Charlie Brown's Holiday Hits is a compilation album by jazz pianist Vince Guaraldi (credited to the Vince Guaraldi Trio) released by Fantasy Records in 1998. The album was the first of several posthumous releases containing a mix of previously released material in addition to nine previously unavailable songs featured in prime-time animated television specials based on the Peanuts comic strip by Charles M. Schulz.

Background
Vince Guaraldi died of a sudden heart attack on February 6, 1976, at age 47, having composed music scores for 16 Peanuts television specials and the feature film A Boy Named Charlie Brown. Despite the wealth of material Guaraldi recorded for these specials, only three album's worth of Peanuts songs were released during his lifetime: Jazz Impressions of A Boy Named Charlie Brown (1964), A Charlie Brown Christmas (1965) and Oh Good Grief! (1968).

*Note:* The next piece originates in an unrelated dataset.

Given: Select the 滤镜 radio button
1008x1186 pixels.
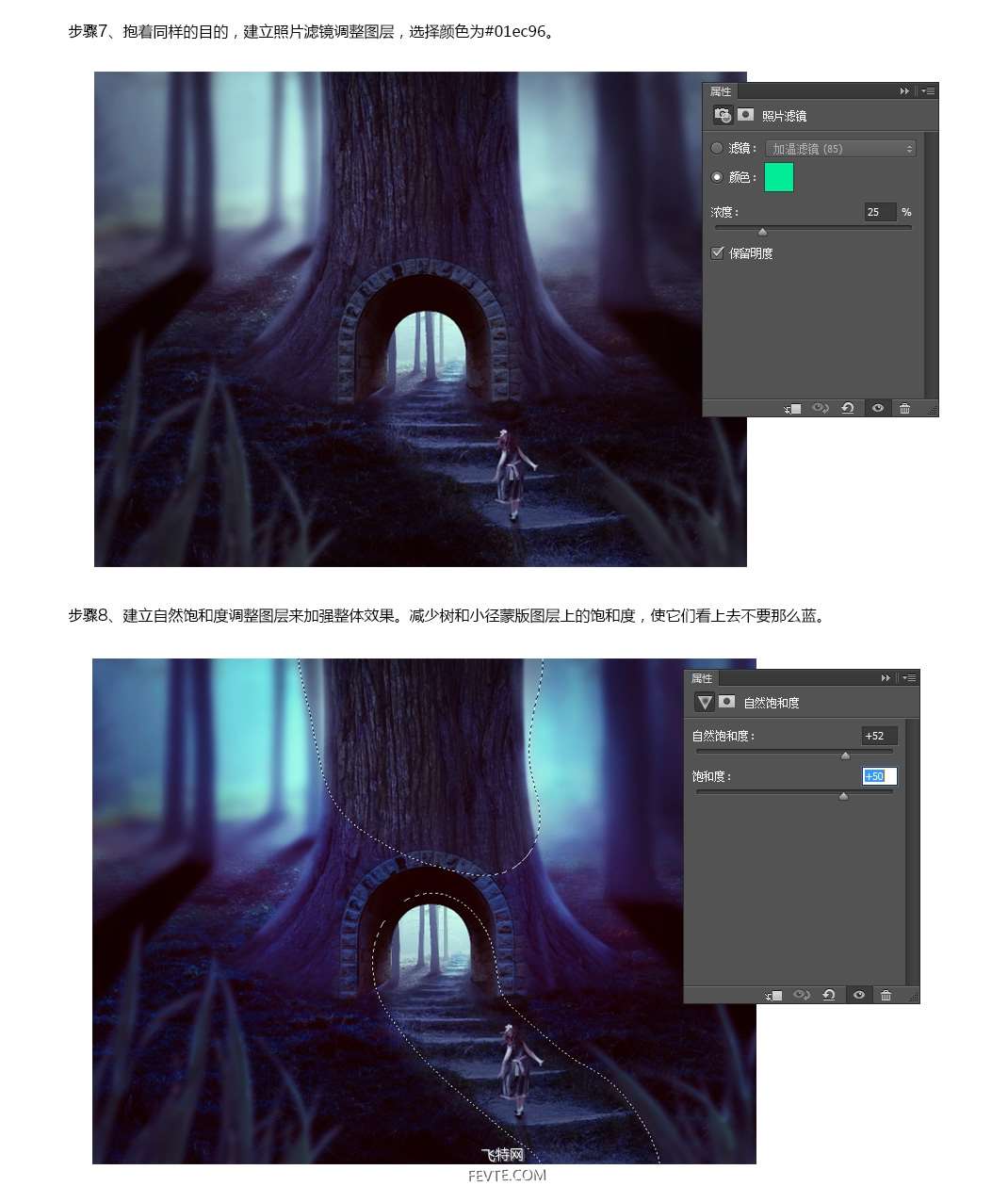Looking at the screenshot, I should point(717,148).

After the 1996 tribute album Linus and Lucy: The Music of Vince Guaraldi by New Age pianist George Winston sparked renewed interest in Guaraldi's music, Fantasy Records assembled a compilation album in 1998, 22 years after Guaraldi's final Peanuts project (It's Arbor Day, Charlie Brown (1976)).

Charlie Brown's Holiday Hits contains a mix of previously released material featured on the Fantasy releases Jazz Impressions of A Boy Named Charlie Brown and A Charlie Brown Christmas plus unreleased music cues from the latter as well as It's the Great Pumpkin, Charlie Brown (1966), A Charlie Brown Thanksgiving (1973) and Be My Valentine, Charlie Brown (1975). Several music cues were sourced directly from the television audio tracks and were licensed for inclusion from Lee Mendelson Film Productions.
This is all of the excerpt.